◆ GIVEN REQUEST: Put the lines below into a numbered list, skipping any blank lines and leaving out the pictures.

* start TASK INPUT *

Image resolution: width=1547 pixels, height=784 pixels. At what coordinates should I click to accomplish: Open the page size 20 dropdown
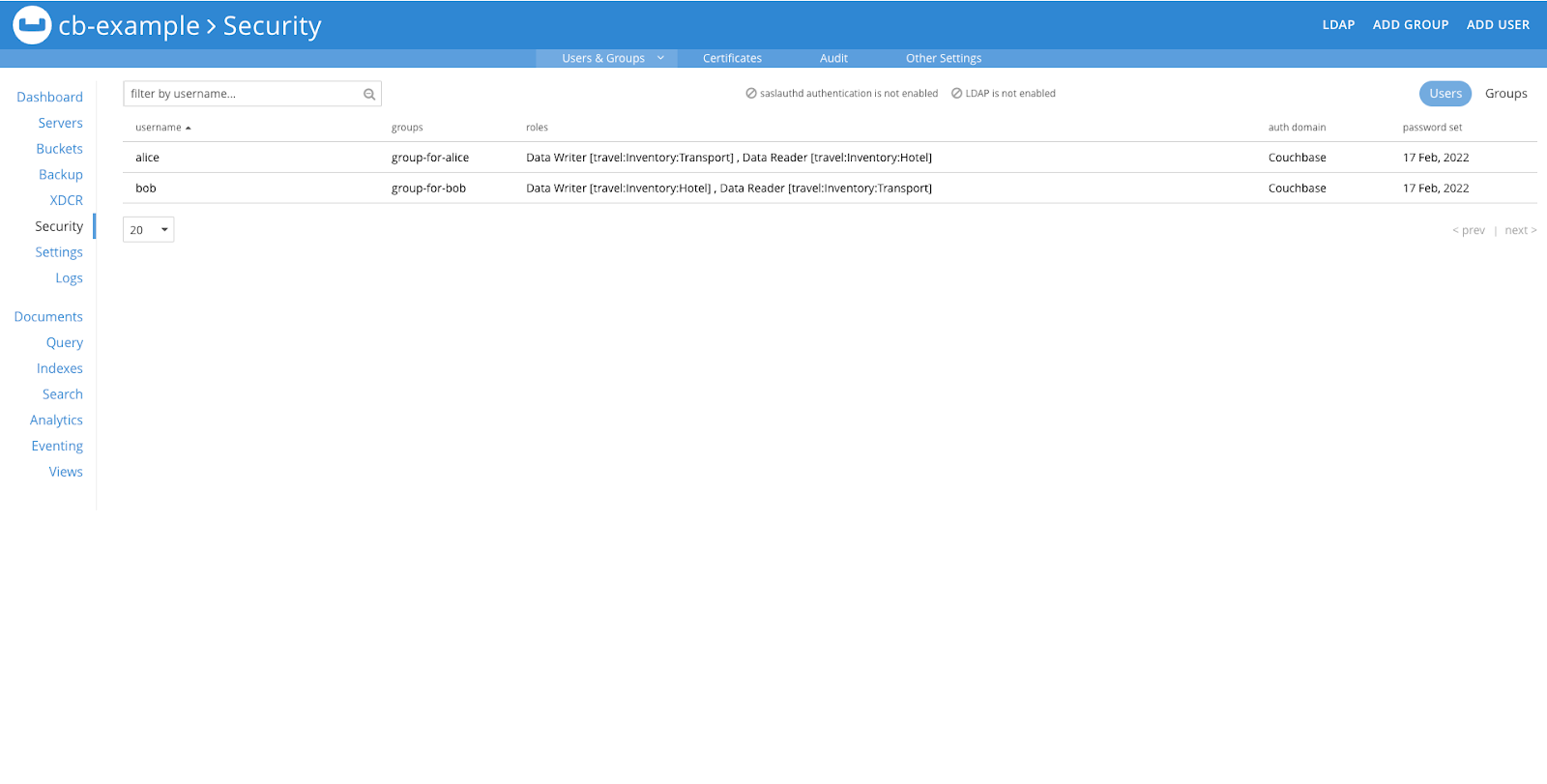[149, 230]
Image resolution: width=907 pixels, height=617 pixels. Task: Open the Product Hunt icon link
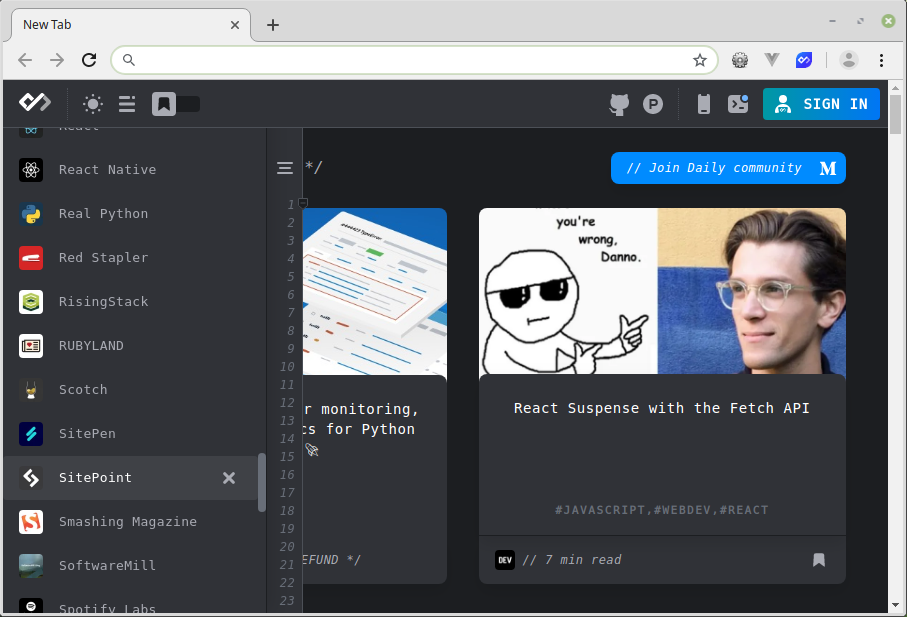pos(653,104)
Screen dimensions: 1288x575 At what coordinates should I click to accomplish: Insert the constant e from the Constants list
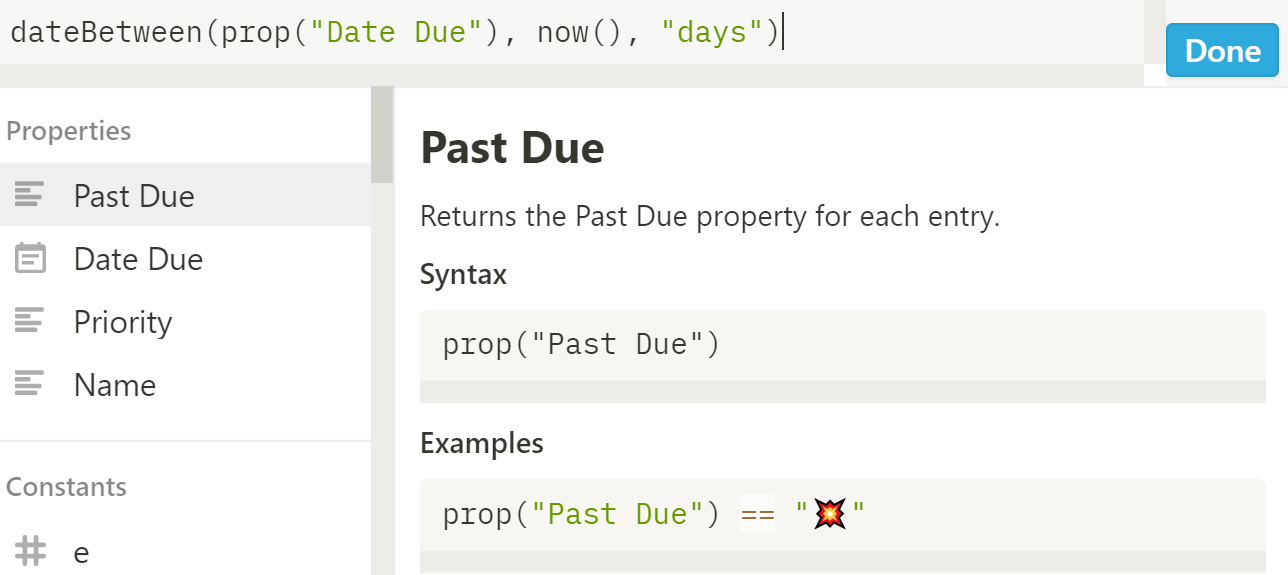(185, 551)
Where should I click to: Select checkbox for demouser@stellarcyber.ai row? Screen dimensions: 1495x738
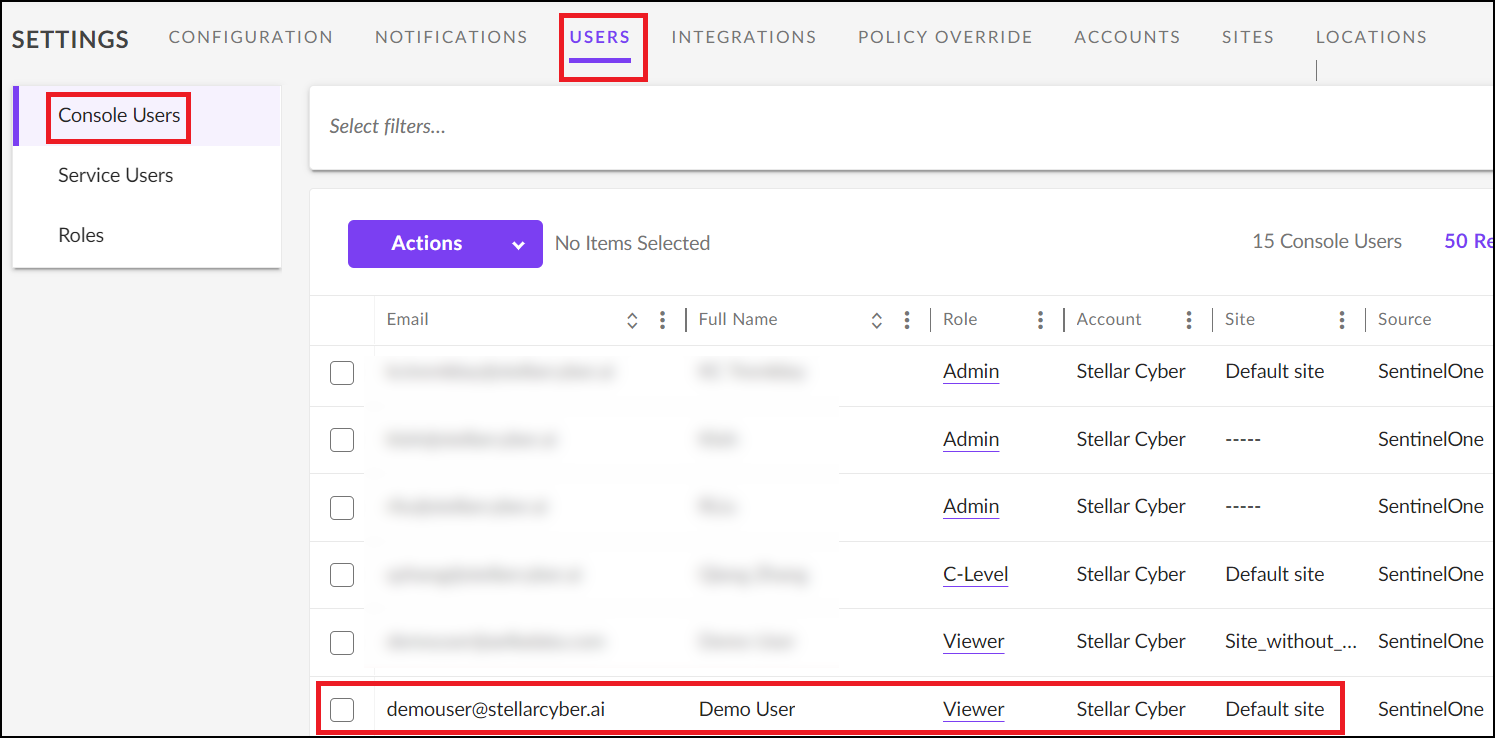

* end TASK INPUT *

◆ FULL RESPONSE:
1. Image resolution: width=1547 pixels, height=784 pixels. At what coordinates should I click to accomplish: Open the page size 20 dropdown
2. [149, 230]
3. Image resolution: width=907 pixels, height=617 pixels. Task: Open the Product Hunt icon link
4. pos(653,104)
5. Screen dimensions: 1288x575 At what coordinates should I click to accomplish: Insert the constant e from the Constants list
6. (185, 551)
7. Where should I click to: Select checkbox for demouser@stellarcyber.ai row? Screen dimensions: 1495x738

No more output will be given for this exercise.